Start of SUPPLIED RECORDS

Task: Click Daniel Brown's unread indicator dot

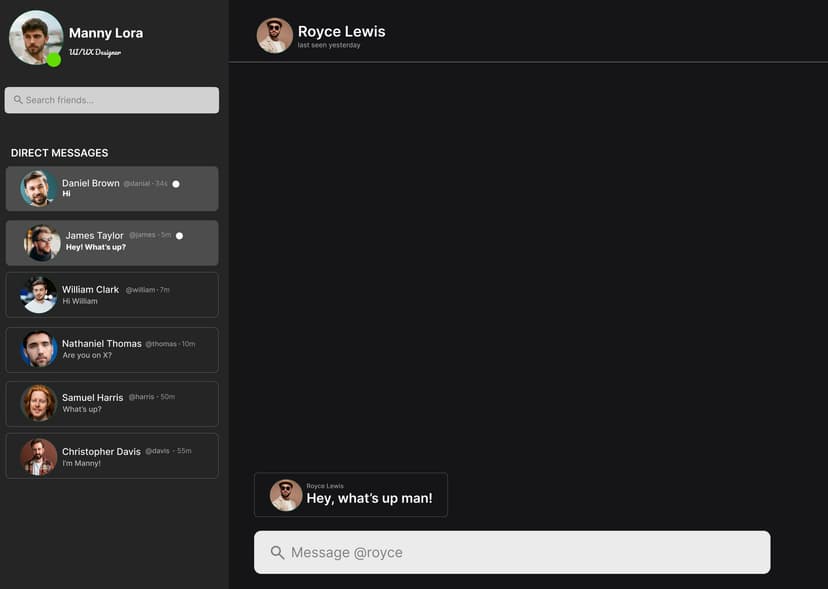Action: coord(176,184)
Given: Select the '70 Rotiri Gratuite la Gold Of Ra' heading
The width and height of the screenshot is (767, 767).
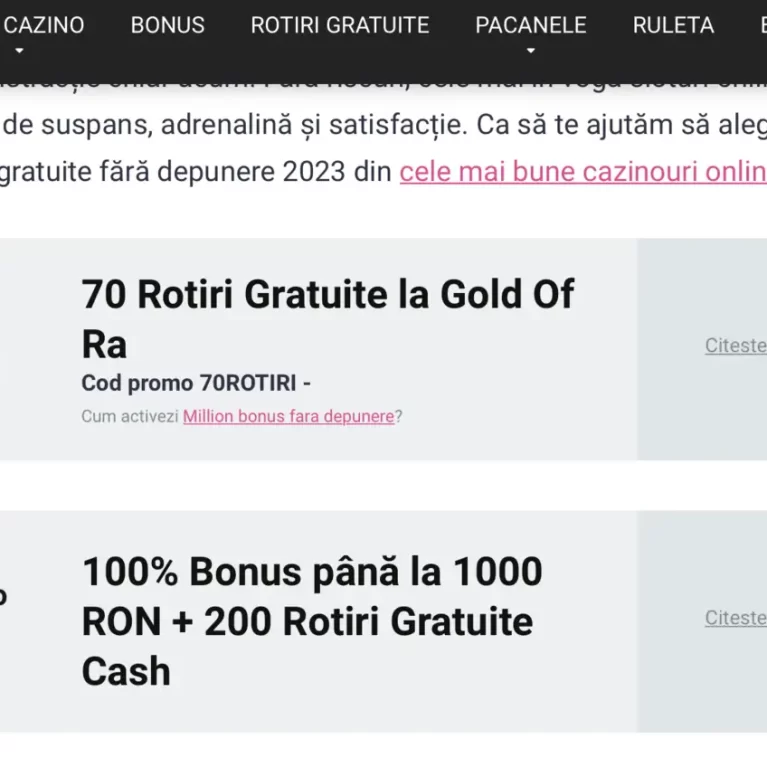Looking at the screenshot, I should pyautogui.click(x=328, y=319).
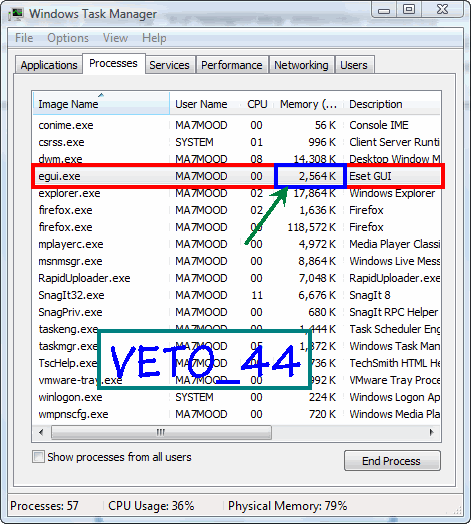This screenshot has width=471, height=524.
Task: Click the Image Name sort arrow
Action: pos(101,95)
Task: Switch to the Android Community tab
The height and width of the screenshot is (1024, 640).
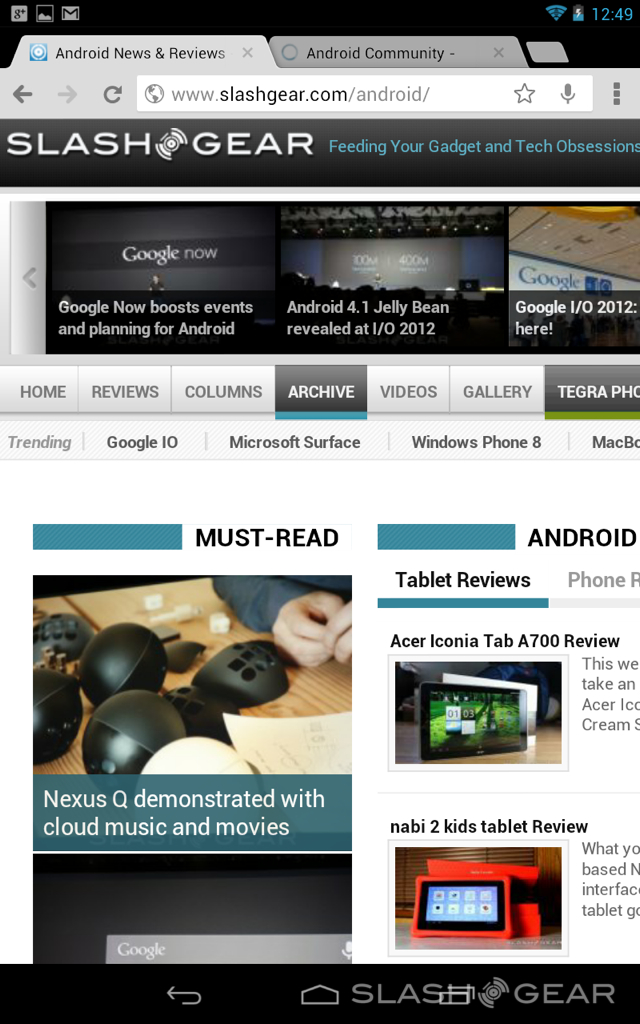Action: pyautogui.click(x=381, y=53)
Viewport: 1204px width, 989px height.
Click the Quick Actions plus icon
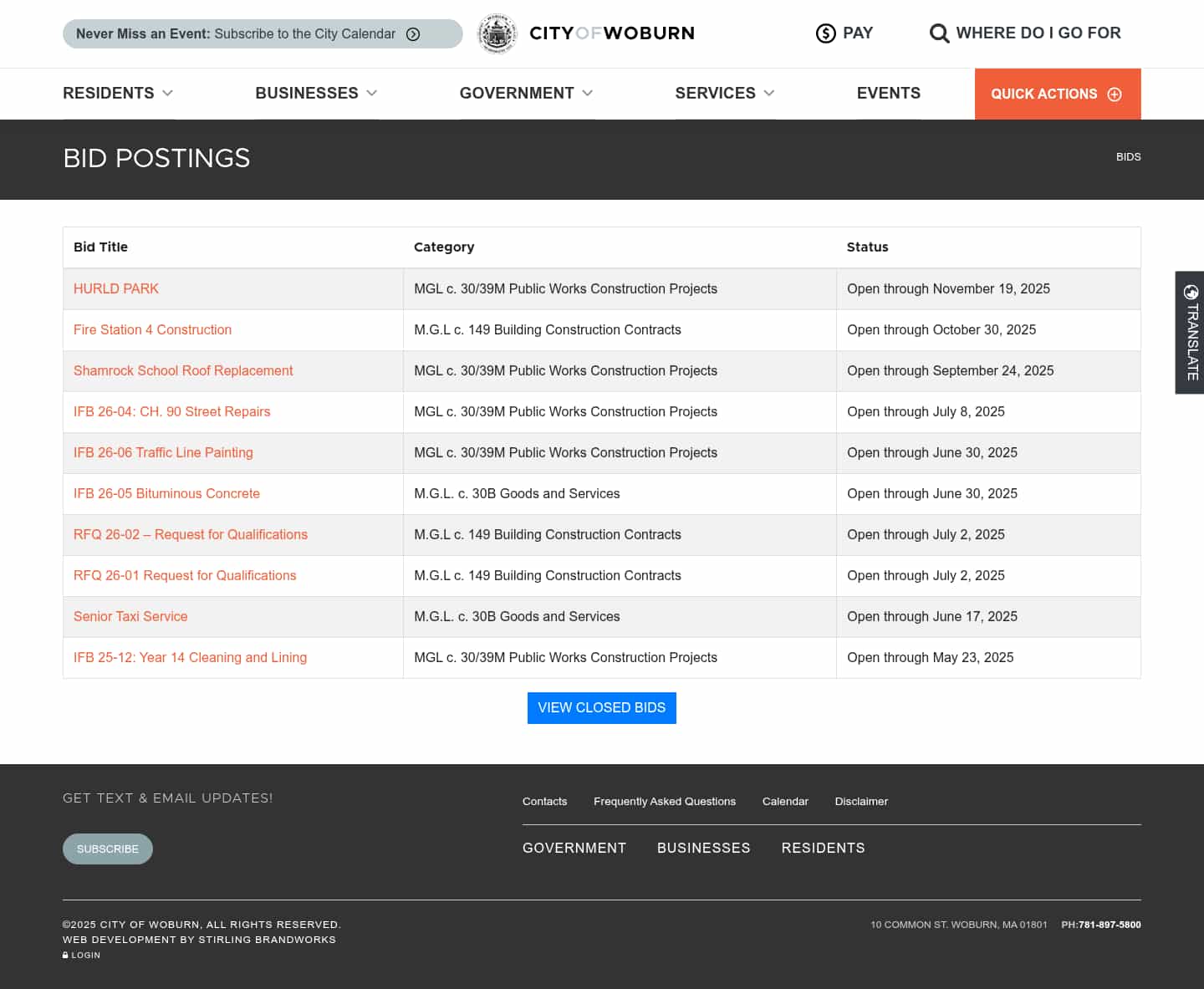tap(1115, 94)
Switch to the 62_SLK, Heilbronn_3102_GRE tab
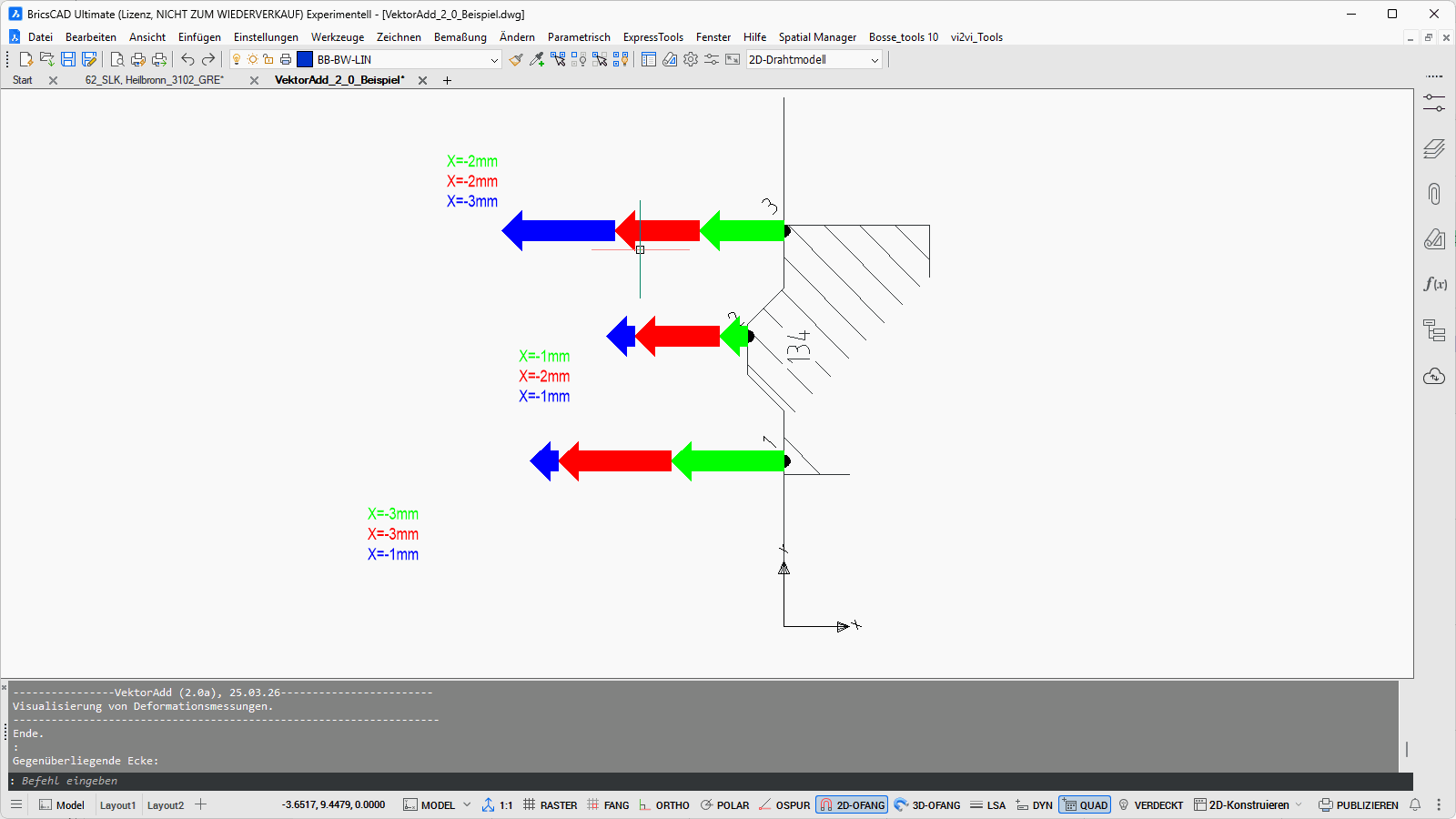The height and width of the screenshot is (819, 1456). pos(154,80)
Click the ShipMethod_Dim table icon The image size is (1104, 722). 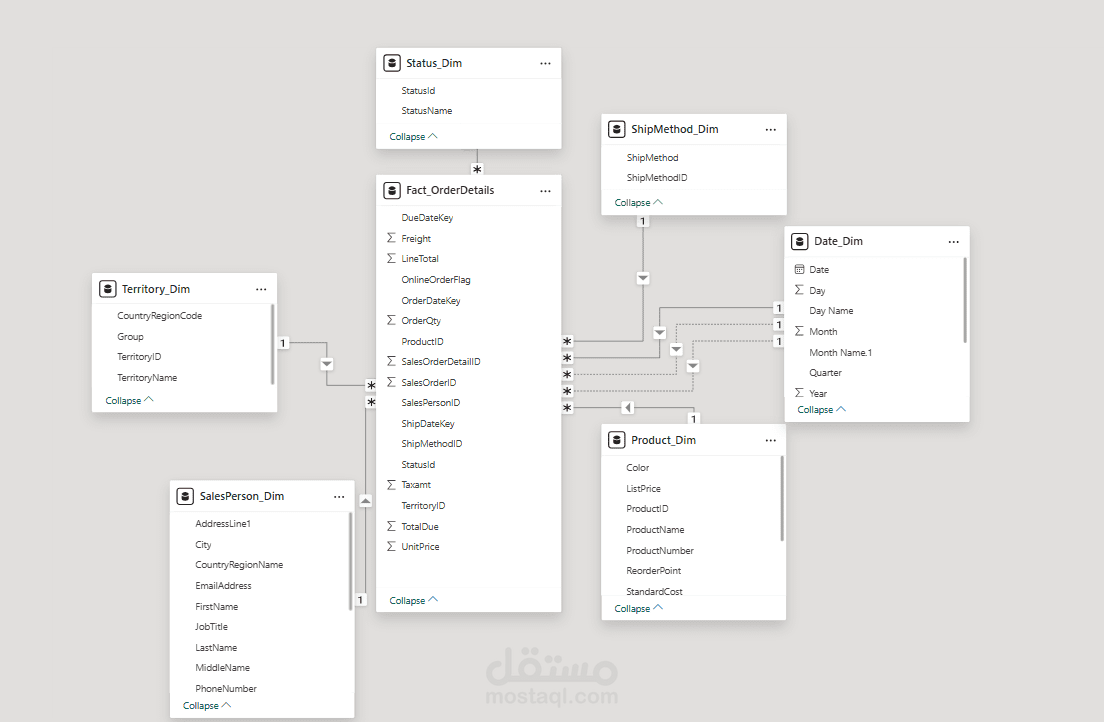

End of SUPPLIED RECORDS

== ABOUT THIS EXERCISE ==
All that should appear in the response is the run of lines from the one with "Given: Select the" through the final line of the records, restated exactly, with pictures omitted.

== RESPONSE TO THE EXERCISE ==
Given: Select the '70 Rotiri Gratuite la Gold Of Ra' heading
The width and height of the screenshot is (767, 767).
Looking at the screenshot, I should pyautogui.click(x=328, y=319).
This screenshot has width=471, height=524.
Task: Click the Image Name sort arrow
Action: pos(101,95)
Task: Switch to the Android Community tab
The height and width of the screenshot is (1024, 640).
Action: pyautogui.click(x=381, y=53)
Viewport: 1204px width, 989px height.
Click the Quick Actions plus icon
tap(1115, 94)
Switch to the 62_SLK, Heilbronn_3102_GRE tab
The height and width of the screenshot is (819, 1456). pos(154,80)
Click the ShipMethod_Dim table icon The image size is (1104, 722). 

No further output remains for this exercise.